Cómo Jesús nos quita las dudas y los miedos
Por: Carlos Padilla Esteban
El evangelio de este domingo comienza con el miedo de los discípulos: “Al anochecer de aquel día, el primero de la semana, estaban los discípulos en una casa, con las puertas cerradas por miedo a los judíos”.
No estuvieron al pie de la cruz. No lograron salvar al Maestro. Ahora temen por sus vidas. Cierran las puertas de su casa. Están seguros. El miedo nos encierra en nuestra vida. El corazón se cubre de seguros para impedir que alguien pueda entrar. No queremos abrir nuestras puertas.
Jesús rompe las barreras y entra en la casa en la que se esconden. Entra y les da su paz: “Y en esto entró Jesús, se puso en medio y les dijo: -Paz a vosotros. Y, diciendo esto, les enseñó las manos y el costado. Y los discípulos se llenaron de alegría al ver al Señor. Jesús repitió: – Paz a vosotros. Como el Padre me ha enviado, así también os envío Yo. Y, dicho esto, exhaló su aliento sobre ellos y les dijo: – Recibid el Espíritu Santo; a quienes les perdonéis los pecados, les quedan perdonados; a quienes se los retengáis, les quedan retenidos”.
Les da su espíritu, les regala su paz. Me impresiona ese momento de transformación. Porque eso es lo que fue la entrada de Jesús. Vino, se puso en medio de ellos y se volvió a partir por amor. Les entregó su vida.
Como dice el Padre José Kentenich: “Debemos ser transformados. Que se hagan feliz realidad aquellas palabras de san Pablo: – Ya no vivo yo sino que Cristo vive en mí. Y si Cristo vive en mí, vivirá también su espíritu en mí; será pues el Espíritu Santo quien viva en mí”[3].
La llegada de Jesús vivo transforma sus vidas. Ya no importan tanto sus miedos ni sus angustias. Desaparece el temor a la muerte y al futuro. Son de Cristo para siempre. Jesús vive en sus corazones.
Esa experiencia salvadora que habían experimentado en su vida terrena, la tocan ahora de una forma totalmente nueva. Jesús va a actuar en ellos. Se va a hacer presente en sus vidas. Sus palabras ya no serán sus palabras.
Todo en ellos será de Jesús. Todo en ellos será obra del Espíritu. Siempre y cuando se mantengan unidos a Cristo en el corazón. Si se alejan de Él, perderán su fuerza, faltará la fe, regresará el miedo.

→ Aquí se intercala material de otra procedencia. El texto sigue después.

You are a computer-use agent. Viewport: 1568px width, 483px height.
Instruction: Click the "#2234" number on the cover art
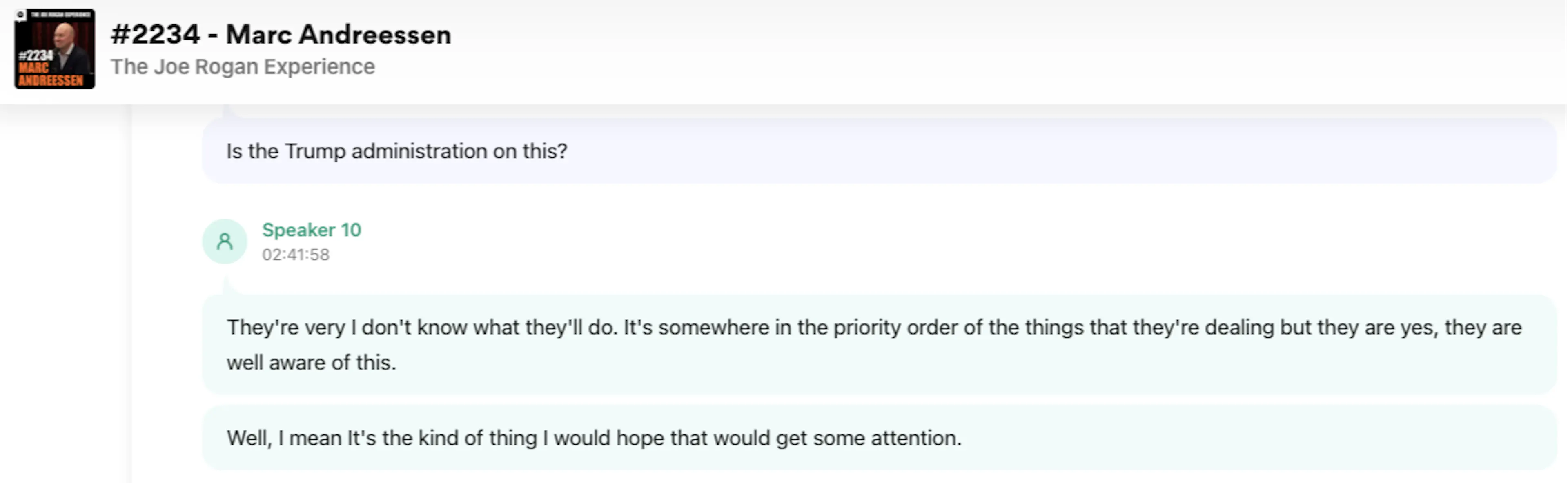pyautogui.click(x=35, y=55)
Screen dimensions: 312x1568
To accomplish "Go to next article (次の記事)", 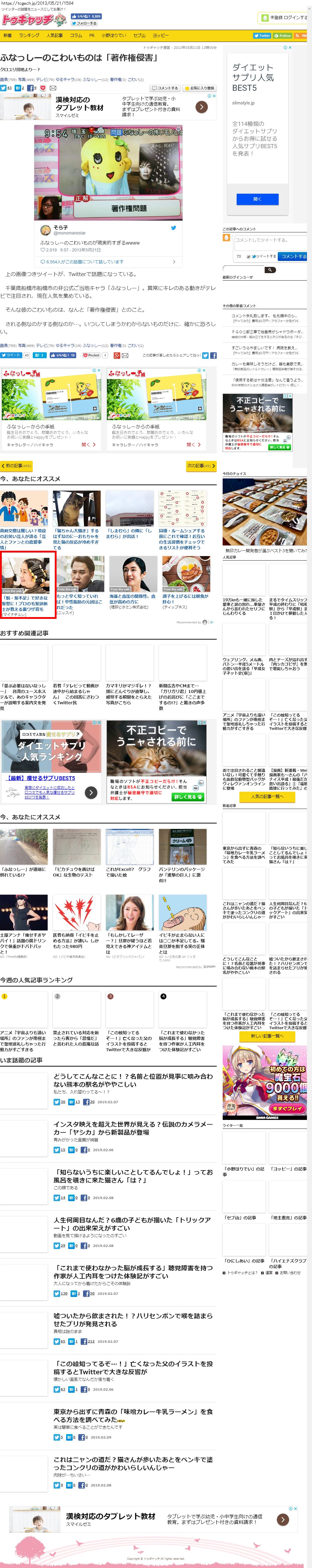I will pos(200,466).
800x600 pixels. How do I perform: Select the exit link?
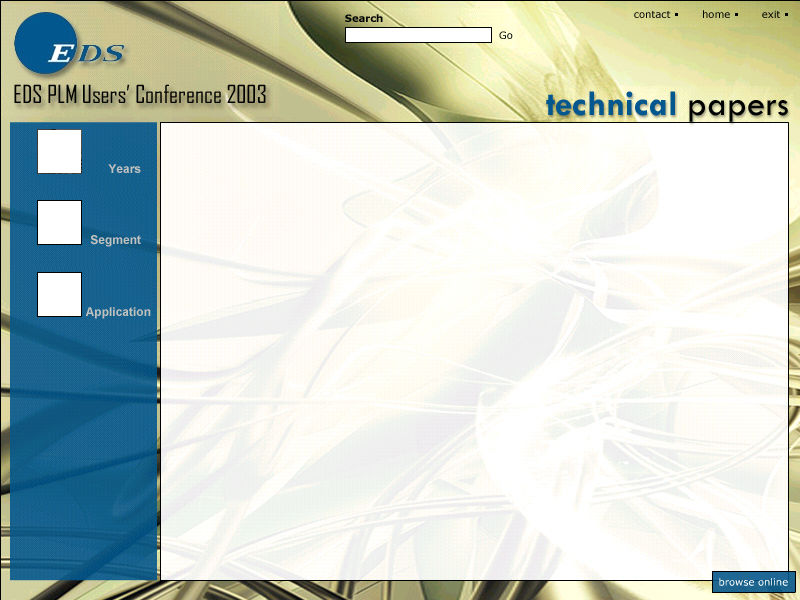(x=771, y=15)
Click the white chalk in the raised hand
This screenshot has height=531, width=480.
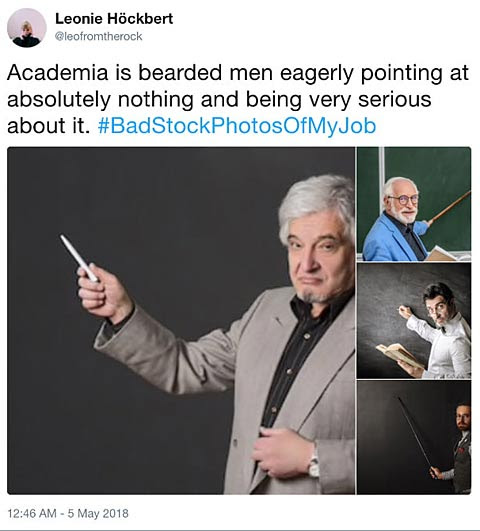click(x=79, y=258)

Esta es la paz que les regala en sus corazones. No es una paz de bienestar. Es el convencimiento de que su vida merece la pena.
¡Bendita duda!
Tomás no estaba aquel día: “Tomás, uno de los Doce, llamado el Mellizo, no estaba con ellos cuando vino Jesús. Y los otros discípulos le decían: – Hemos visto al Señor. Pero él les contestó: – Si no veo en sus manos la señal de los clavos, si no meto el dedo en el agujero de los clavos y no meto la mano en su costado, no lo creo”.
Es impresionante el amor de Jesús por Tomás. Parece que es al que menos quiere. Seguro que en esos ocho días se sentiría inseguro. Pero después le regala la certeza de que viene por él, sólo por él. Hasta se somete a esa petición absurda en su falta de fe.
Tomás era, igual que nosotros, un hombre roto. En su herida más honda, en esa herida de amor que le hacía sufrir, no se siente amado por Dios. Es como un niño y expresa su frustración, su rabia, su desengaño. No se reprime. Estalla.
No cree en los suyos, en sus amigos. Siente el dolor del abandono y del rechazo. Está roto por dentro. Lo ha dado todo y se siente abandonado.
Siguió a Jesús por los caminos y ahora Jesús no le busca a él. Ese Jesús al que él tanto ama no ha venido a verle cuando estaba con los suyos. Ha aparecido justo aquella noche.
¡Cuánto nos cuesta perdonar a Dios tantas veces! Pensamos que no es justo, que no nos ama con locura, que no quiere nuestro bien. Pensamos que prefiere a otros, que otros son sus elegidos.